There is currently a monopoly in electronic prescriptions in the US. Surescripts runs the only network that connects electronic health records to pharmacies. (over 99% of electronic prescriptions are sent using them) They dictate that you must have a contract with an approved commercial prescription drug database vendor.
I want the industry to come together and make an open source drug database so that it can become the world standard. This way a lot of legacy businesses will no longer have a reason to exist and charge exorbitant licensing fees.
I am still having trouble understanding the specific problem you want solved, and what an additional open drug database would add that DrugBank lacks but that is required to accomplish your solution.
It seems like your frustration is mostly with the Surescripts monopoly on electronic prescribing. You say that they dictate an approved commercial vendor. This is a very different problem, and would have very different solutions, than the problem We don't have any open source drug interaction database, which is where this thread started.

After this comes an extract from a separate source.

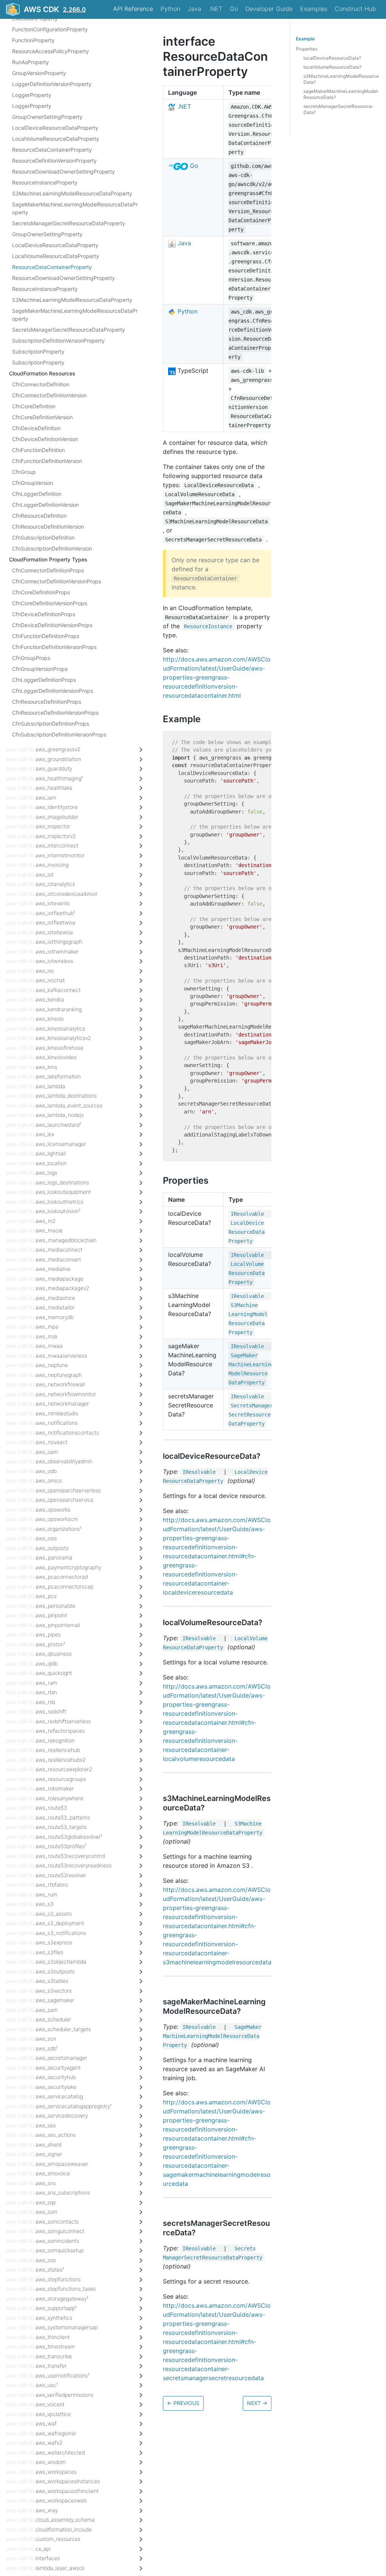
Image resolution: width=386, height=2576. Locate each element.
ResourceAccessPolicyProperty (50, 51)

The difference is quality. The existing open source solutions are frankly not good enough. Industry should come together to sponsor an open version that matches the quality of vendors which will become the canonical source of truth for the world.

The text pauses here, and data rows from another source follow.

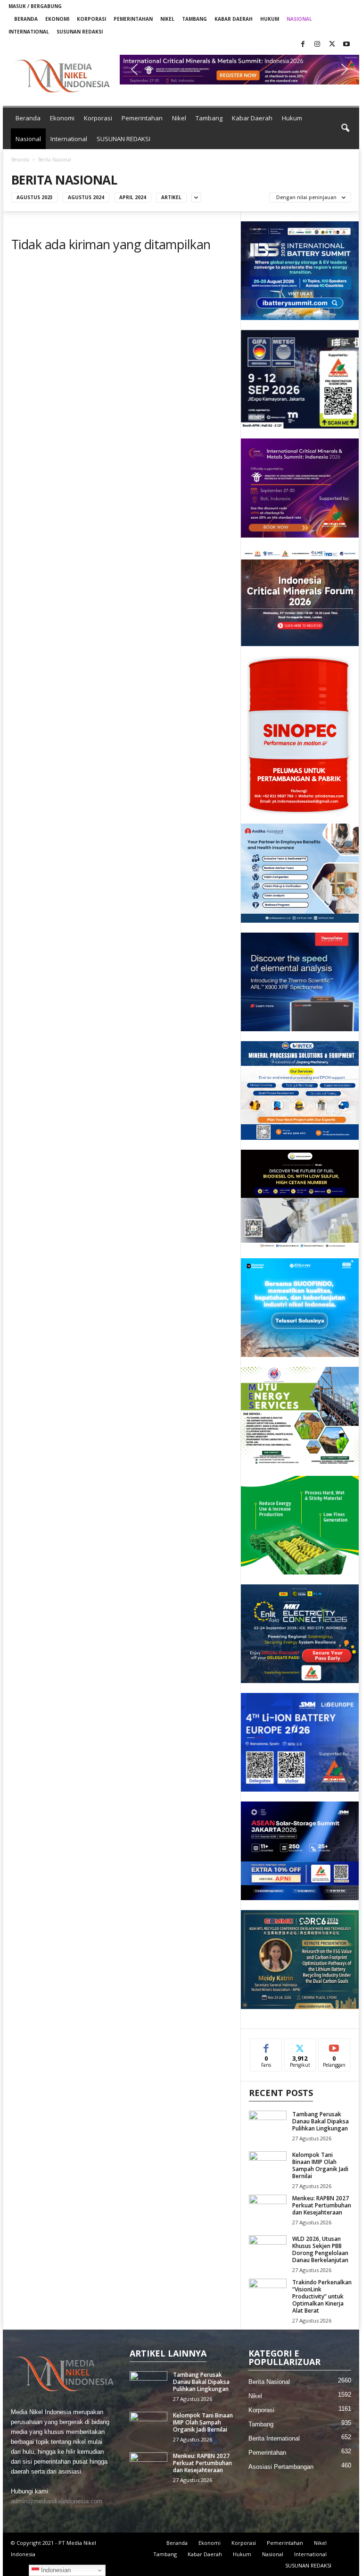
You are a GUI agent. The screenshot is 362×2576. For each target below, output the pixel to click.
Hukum (269, 19)
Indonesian (55, 2570)
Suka (266, 2045)
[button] (239, 69)
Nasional (299, 19)
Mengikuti (300, 2049)
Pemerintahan (133, 19)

What's the monetary benefit to the industry in doing that?
The open source solutions aren't good because validating and fixing this data is very time consuming (read: expensive) and carried legal liability (read: expensive). Open source tends to not be good at requiring many people to do tedious things (see: most open source documentation). Companies could pay people to do it but then you've recreated a commercial vendor except competitors who don't pay get a benefit. Companies tend to open source things which are not direct competitive advantages for others in the same industry while this would be exactly that.
The commercial databases aren't great either, the information sure scripts has doesn't match first databank for example in many cases. it's not wrong just formatted slightly different so it's hard to compare against.
Ah, thank you for clarifying.
What are the issues with currently available open drug information resources compared to commercial ones? I can imagine they might have information about fewer drugs, or less up-to-date information, or not enough of some kinds of information, etc.